## WHAT YOU HAVE TO DO
Beneath this task are records; print exactly the stretch of them from the line with "This screenshot has height=898, width=634." through the line with "Task: Click the download", both ends included.

[Collected data]
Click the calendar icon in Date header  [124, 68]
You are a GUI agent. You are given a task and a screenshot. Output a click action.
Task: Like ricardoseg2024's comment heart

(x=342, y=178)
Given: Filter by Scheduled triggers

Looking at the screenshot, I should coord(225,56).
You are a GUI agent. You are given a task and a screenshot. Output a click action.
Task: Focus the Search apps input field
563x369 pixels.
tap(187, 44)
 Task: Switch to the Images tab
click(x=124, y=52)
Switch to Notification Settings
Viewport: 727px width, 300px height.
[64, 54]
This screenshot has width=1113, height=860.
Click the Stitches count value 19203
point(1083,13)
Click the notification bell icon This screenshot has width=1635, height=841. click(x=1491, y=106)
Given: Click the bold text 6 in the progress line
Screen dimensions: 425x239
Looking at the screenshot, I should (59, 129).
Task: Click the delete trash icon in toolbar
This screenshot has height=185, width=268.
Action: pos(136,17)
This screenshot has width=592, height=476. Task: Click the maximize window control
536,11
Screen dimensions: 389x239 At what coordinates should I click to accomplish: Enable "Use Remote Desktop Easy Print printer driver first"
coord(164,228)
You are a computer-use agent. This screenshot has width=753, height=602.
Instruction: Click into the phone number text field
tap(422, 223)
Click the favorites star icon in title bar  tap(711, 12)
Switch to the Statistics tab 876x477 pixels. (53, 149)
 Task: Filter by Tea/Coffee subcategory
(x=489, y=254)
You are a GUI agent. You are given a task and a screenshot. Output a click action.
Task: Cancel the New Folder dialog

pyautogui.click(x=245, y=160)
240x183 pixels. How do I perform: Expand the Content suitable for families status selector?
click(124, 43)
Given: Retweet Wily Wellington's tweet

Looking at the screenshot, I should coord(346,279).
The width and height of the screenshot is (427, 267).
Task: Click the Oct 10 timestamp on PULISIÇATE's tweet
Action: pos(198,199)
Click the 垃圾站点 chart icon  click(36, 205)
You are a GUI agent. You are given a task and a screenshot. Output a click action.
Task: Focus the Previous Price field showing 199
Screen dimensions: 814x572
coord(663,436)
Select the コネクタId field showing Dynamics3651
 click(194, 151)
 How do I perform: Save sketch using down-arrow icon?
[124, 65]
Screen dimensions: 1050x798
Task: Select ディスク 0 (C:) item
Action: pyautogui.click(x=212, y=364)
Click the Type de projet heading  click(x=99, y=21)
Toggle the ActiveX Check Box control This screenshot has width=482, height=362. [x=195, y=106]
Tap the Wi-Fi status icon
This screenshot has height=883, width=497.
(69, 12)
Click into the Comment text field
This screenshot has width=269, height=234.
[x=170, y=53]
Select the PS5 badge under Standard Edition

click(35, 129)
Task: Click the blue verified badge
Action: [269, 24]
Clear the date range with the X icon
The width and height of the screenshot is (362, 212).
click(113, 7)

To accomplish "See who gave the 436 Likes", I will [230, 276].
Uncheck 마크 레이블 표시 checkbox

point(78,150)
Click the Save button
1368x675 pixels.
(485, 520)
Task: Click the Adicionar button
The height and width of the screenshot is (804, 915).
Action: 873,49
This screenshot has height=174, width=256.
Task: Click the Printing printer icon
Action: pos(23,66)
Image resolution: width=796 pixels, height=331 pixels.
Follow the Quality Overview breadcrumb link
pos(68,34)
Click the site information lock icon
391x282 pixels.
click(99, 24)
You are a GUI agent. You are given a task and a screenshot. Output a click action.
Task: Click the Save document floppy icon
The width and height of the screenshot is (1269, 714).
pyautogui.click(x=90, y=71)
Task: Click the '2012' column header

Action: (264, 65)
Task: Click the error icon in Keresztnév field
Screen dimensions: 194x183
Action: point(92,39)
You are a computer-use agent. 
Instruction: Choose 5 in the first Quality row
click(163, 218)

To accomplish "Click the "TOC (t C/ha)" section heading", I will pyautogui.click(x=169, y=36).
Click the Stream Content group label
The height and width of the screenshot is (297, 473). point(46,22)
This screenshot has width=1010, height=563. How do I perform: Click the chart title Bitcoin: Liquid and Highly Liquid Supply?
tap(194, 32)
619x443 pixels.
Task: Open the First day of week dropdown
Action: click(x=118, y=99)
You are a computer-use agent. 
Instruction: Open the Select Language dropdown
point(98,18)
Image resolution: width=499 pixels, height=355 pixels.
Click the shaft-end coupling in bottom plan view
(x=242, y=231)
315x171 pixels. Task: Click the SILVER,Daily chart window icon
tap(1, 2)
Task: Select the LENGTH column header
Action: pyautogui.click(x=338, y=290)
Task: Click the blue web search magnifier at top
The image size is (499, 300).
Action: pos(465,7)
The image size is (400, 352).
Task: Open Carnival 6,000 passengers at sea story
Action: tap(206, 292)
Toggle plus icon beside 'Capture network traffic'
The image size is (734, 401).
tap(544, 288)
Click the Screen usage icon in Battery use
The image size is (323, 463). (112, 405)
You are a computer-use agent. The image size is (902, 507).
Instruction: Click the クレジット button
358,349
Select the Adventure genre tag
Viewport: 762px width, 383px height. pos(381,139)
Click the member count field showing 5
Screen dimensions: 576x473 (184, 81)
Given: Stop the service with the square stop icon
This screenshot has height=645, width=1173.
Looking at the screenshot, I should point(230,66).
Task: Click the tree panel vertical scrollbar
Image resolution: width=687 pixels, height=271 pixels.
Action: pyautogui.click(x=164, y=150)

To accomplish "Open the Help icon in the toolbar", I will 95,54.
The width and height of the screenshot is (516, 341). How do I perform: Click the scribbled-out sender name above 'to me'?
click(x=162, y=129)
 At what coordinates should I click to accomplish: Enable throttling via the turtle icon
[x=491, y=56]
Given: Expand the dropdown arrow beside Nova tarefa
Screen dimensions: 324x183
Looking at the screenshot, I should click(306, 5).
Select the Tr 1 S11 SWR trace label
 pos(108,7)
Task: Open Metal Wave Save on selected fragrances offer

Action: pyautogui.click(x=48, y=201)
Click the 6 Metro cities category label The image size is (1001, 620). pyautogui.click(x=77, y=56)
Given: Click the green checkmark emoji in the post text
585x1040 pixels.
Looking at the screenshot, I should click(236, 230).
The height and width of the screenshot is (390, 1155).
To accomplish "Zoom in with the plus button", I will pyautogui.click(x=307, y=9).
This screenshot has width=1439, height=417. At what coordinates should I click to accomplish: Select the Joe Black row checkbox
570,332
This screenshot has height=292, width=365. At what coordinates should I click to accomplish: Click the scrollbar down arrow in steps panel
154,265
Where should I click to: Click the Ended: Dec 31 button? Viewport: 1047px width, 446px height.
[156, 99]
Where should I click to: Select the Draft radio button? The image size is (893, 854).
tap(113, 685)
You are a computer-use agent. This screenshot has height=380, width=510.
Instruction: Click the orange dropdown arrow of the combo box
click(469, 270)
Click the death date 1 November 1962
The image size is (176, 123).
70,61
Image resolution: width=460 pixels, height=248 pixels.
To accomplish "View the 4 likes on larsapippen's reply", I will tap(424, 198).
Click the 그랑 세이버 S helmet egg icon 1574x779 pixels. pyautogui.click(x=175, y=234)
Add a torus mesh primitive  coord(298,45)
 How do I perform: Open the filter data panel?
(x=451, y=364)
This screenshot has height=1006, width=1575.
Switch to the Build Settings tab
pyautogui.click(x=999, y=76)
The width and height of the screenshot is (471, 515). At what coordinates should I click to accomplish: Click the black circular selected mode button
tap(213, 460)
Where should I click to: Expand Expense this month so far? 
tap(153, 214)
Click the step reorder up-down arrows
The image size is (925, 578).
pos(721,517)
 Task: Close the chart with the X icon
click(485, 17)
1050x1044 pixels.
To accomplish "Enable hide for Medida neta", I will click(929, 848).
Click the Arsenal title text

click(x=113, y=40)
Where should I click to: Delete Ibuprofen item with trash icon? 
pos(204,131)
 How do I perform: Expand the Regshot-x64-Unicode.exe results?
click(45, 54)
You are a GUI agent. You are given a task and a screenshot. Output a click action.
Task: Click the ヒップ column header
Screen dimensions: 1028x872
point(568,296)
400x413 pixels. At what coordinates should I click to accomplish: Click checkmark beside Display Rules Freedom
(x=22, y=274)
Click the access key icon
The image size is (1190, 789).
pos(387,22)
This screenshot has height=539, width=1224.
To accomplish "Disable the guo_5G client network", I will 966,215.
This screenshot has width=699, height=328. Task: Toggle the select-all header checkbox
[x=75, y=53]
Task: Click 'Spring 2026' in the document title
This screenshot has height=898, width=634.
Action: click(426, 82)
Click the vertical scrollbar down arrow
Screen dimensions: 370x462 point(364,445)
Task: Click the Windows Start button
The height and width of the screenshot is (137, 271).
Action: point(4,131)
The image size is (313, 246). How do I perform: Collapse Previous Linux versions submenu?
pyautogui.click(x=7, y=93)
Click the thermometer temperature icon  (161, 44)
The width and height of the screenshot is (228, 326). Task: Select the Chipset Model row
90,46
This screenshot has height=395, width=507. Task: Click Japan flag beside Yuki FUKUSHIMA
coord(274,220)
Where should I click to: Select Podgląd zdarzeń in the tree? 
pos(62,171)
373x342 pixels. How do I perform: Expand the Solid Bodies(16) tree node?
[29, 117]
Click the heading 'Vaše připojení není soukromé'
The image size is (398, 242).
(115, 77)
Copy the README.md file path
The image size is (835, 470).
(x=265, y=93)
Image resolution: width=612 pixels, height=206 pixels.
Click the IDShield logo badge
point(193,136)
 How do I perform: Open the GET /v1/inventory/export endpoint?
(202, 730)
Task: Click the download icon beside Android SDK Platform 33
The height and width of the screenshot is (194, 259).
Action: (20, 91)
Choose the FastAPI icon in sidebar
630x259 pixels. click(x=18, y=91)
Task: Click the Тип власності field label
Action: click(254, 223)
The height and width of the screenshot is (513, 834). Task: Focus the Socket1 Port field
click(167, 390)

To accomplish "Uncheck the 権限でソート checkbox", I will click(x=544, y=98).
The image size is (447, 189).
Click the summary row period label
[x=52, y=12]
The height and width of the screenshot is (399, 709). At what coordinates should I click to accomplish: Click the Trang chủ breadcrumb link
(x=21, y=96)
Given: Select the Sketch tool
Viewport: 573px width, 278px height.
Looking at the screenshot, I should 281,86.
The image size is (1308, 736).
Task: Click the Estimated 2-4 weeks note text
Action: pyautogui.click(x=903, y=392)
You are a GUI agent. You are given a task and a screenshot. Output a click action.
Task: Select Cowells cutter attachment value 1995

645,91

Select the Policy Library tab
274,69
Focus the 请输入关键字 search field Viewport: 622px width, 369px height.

## ANSWER BOX
This screenshot has height=898, width=634.
Action: click(426, 82)
Click the vertical scrollbar down arrow
Screen dimensions: 370x462 point(364,445)
Task: Click the Windows Start button
The height and width of the screenshot is (137, 271).
Action: point(4,131)
The image size is (313, 246). How do I perform: Collapse Previous Linux versions submenu?
pyautogui.click(x=7, y=93)
Click the thermometer temperature icon  (161, 44)
The width and height of the screenshot is (228, 326). Task: Select the Chipset Model row
90,46
This screenshot has height=395, width=507. Task: Click Japan flag beside Yuki FUKUSHIMA
coord(274,220)
Where should I click to: Select Podgląd zdarzeń in the tree? 
pos(62,171)
373x342 pixels. How do I perform: Expand the Solid Bodies(16) tree node?
[29, 117]
Click the heading 'Vaše připojení není soukromé'
The image size is (398, 242).
(115, 77)
Copy the README.md file path
The image size is (835, 470).
(x=265, y=93)
Image resolution: width=612 pixels, height=206 pixels.
Click the IDShield logo badge
point(193,136)
 How do I perform: Open the GET /v1/inventory/export endpoint?
(202, 730)
Task: Click the download icon beside Android SDK Platform 33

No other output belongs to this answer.